● Aim of the exercise: Your response to the data below should hold nothing except the lines from the one containing "This screenshot has height=574, width=1020." down to the one containing "Where should I", reproduced exactly and without pictures.

● Data provided:
*** Block opens ***

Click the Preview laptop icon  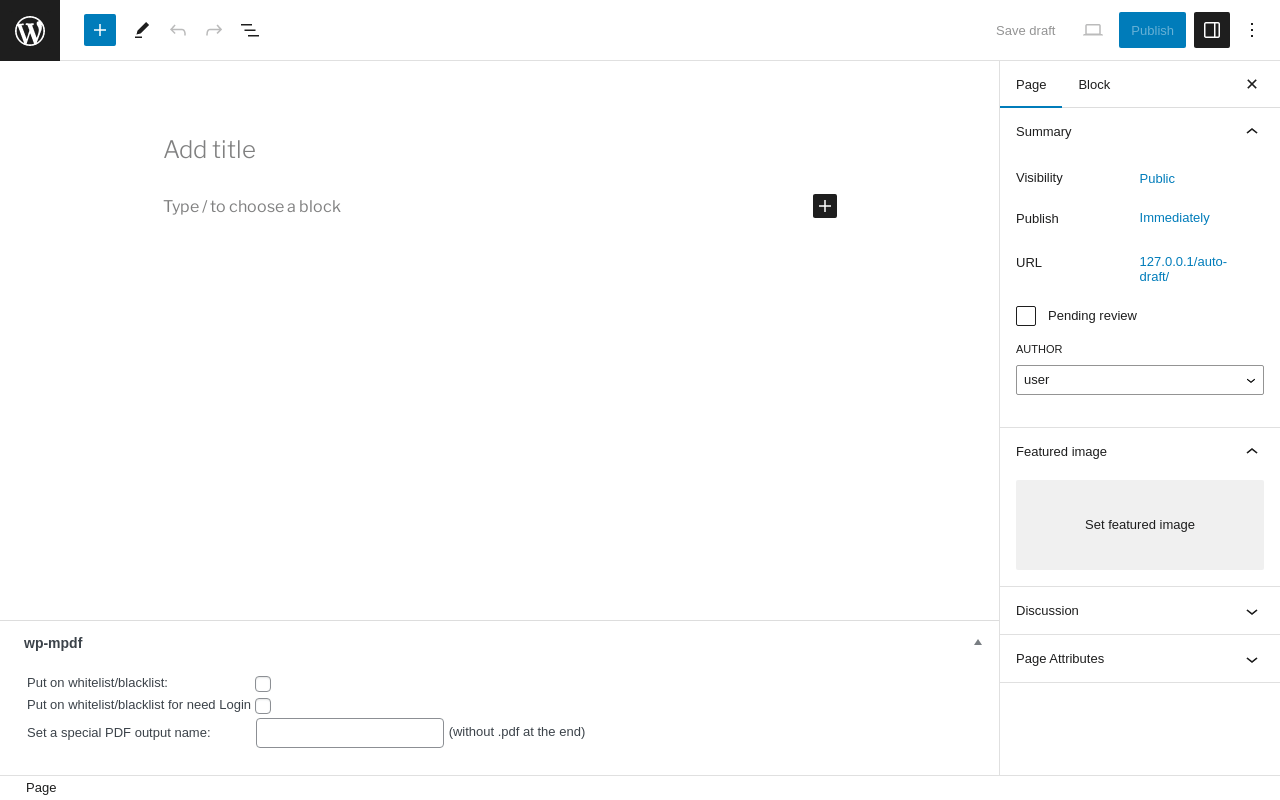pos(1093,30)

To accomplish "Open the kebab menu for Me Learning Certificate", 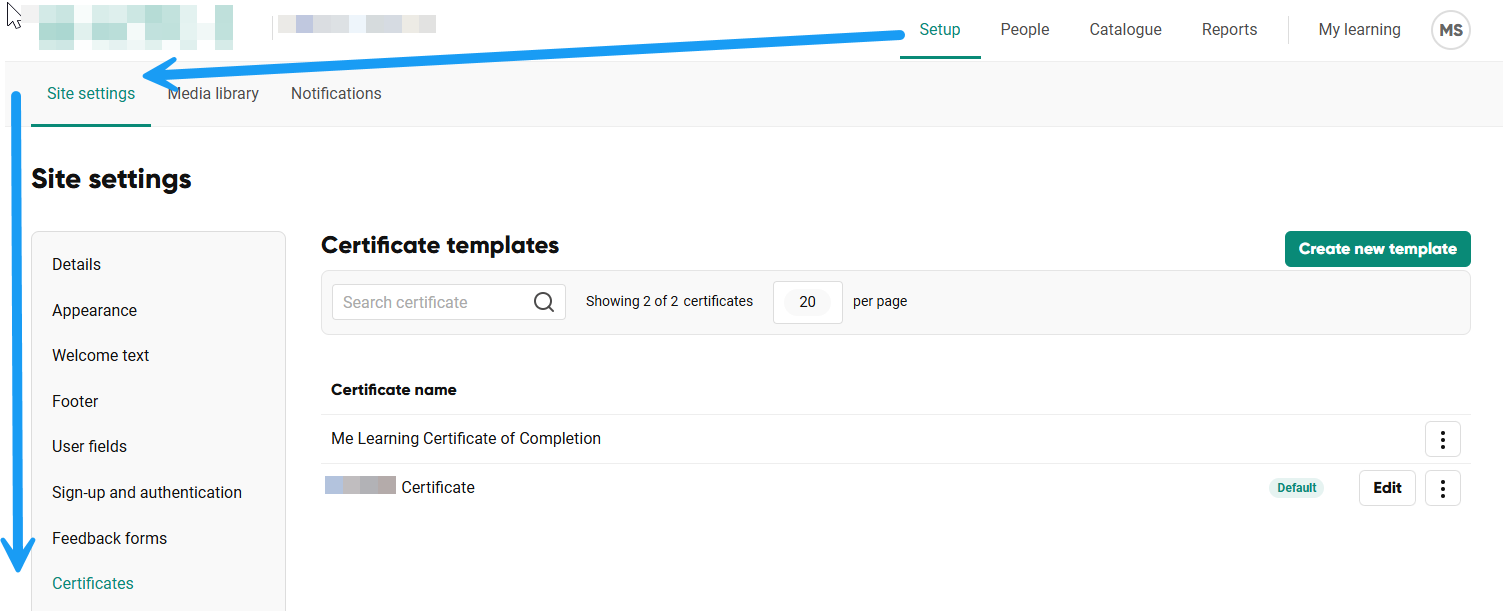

*** Block closes ***
*** Block opens ***

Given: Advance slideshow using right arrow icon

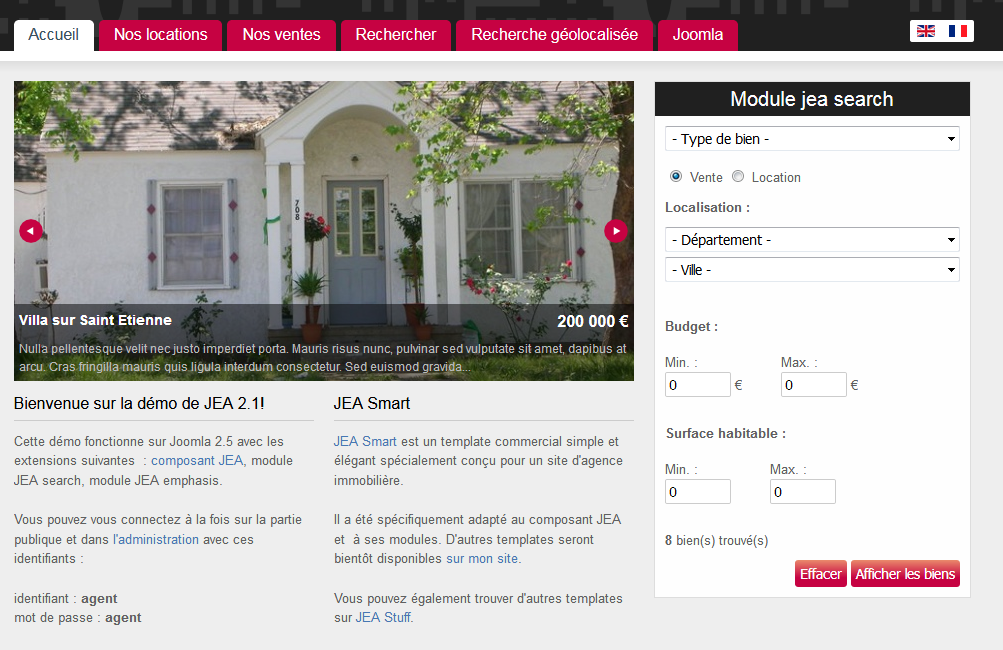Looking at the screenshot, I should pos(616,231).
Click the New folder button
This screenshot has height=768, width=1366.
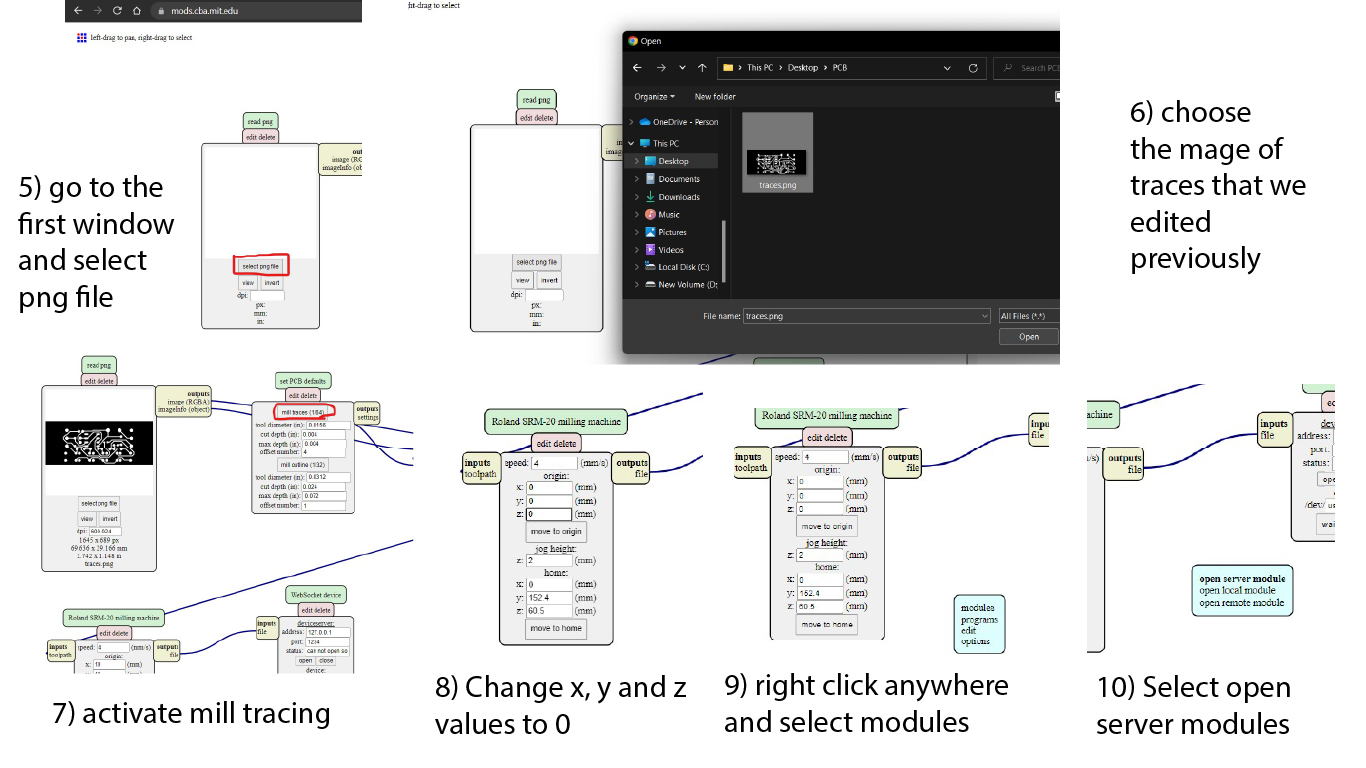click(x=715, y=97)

*** Block closes ***
*** Block opens ***

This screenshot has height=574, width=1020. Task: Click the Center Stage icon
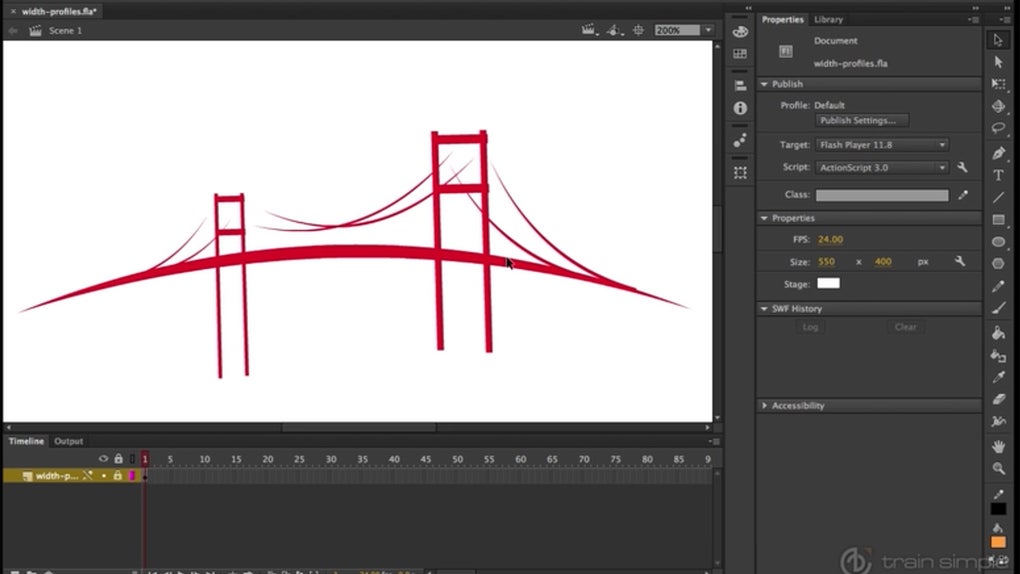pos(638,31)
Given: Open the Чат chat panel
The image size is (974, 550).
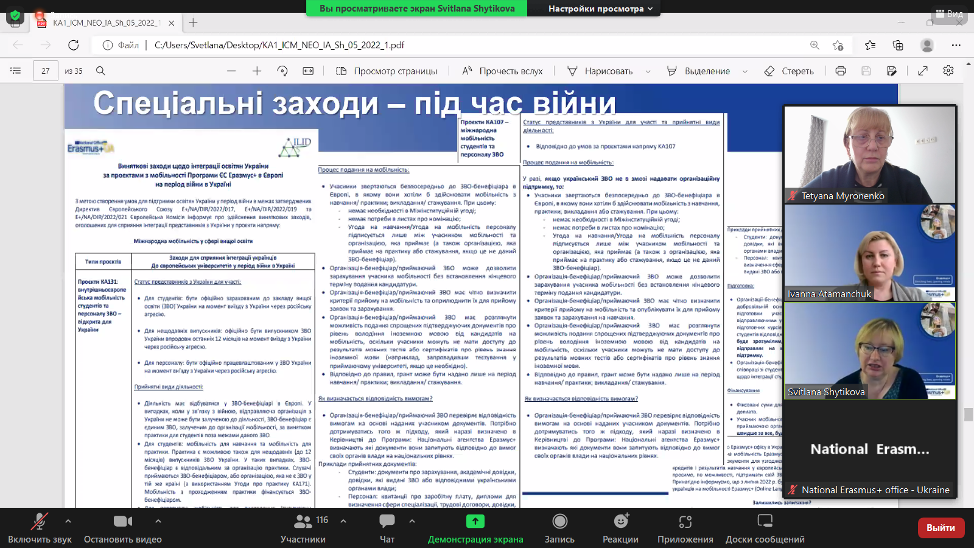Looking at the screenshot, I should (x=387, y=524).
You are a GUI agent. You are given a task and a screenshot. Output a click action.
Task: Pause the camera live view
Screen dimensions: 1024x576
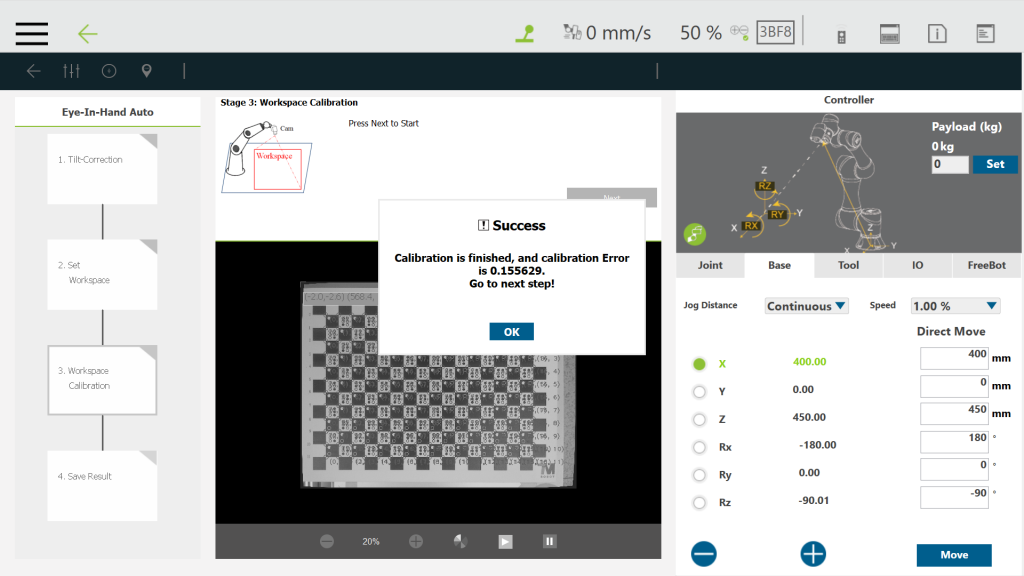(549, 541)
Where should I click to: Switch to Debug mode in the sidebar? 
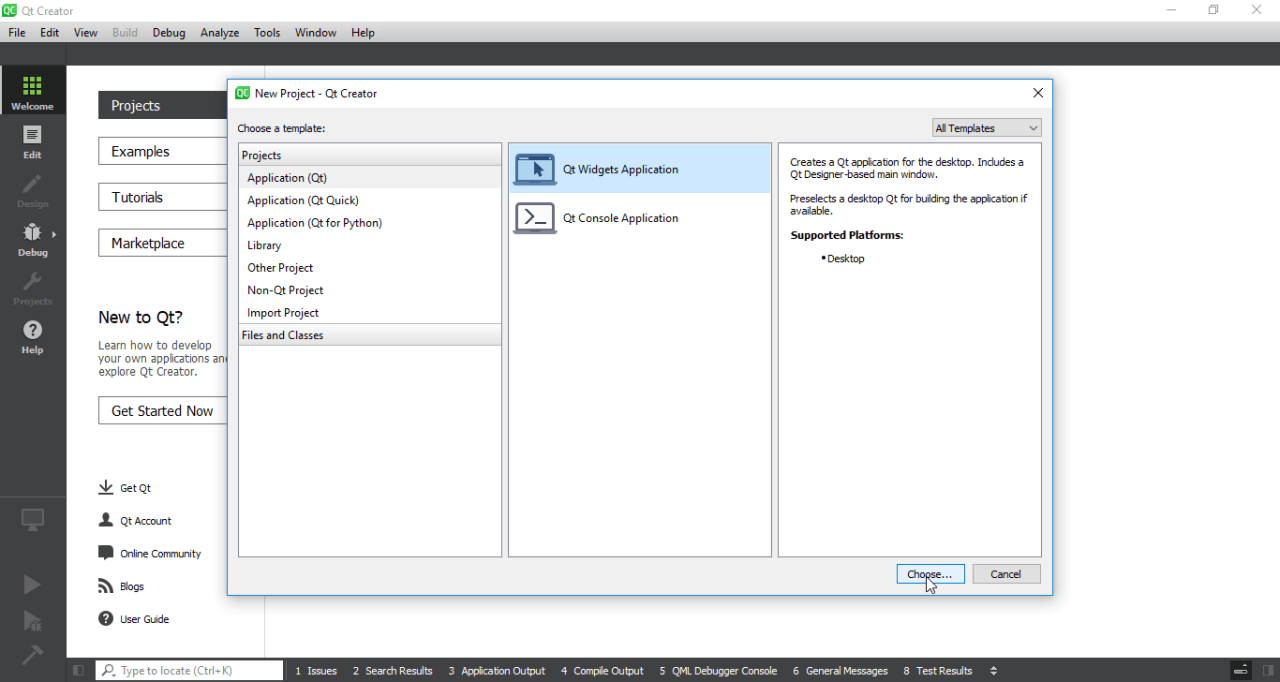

*** Block closes ***

● Finished exercise:
This screenshot has height=574, width=1020. Task: Click the Center Stage icon
pos(638,31)
Given: Open the Чат chat panel
The image size is (974, 550).
Looking at the screenshot, I should (x=387, y=524).
You are a GUI agent. You are given a task and a screenshot. Output a click action.
Task: Pause the camera live view
Screen dimensions: 1024x576
(549, 541)
Where should I click to: Switch to Debug mode in the sidebar? 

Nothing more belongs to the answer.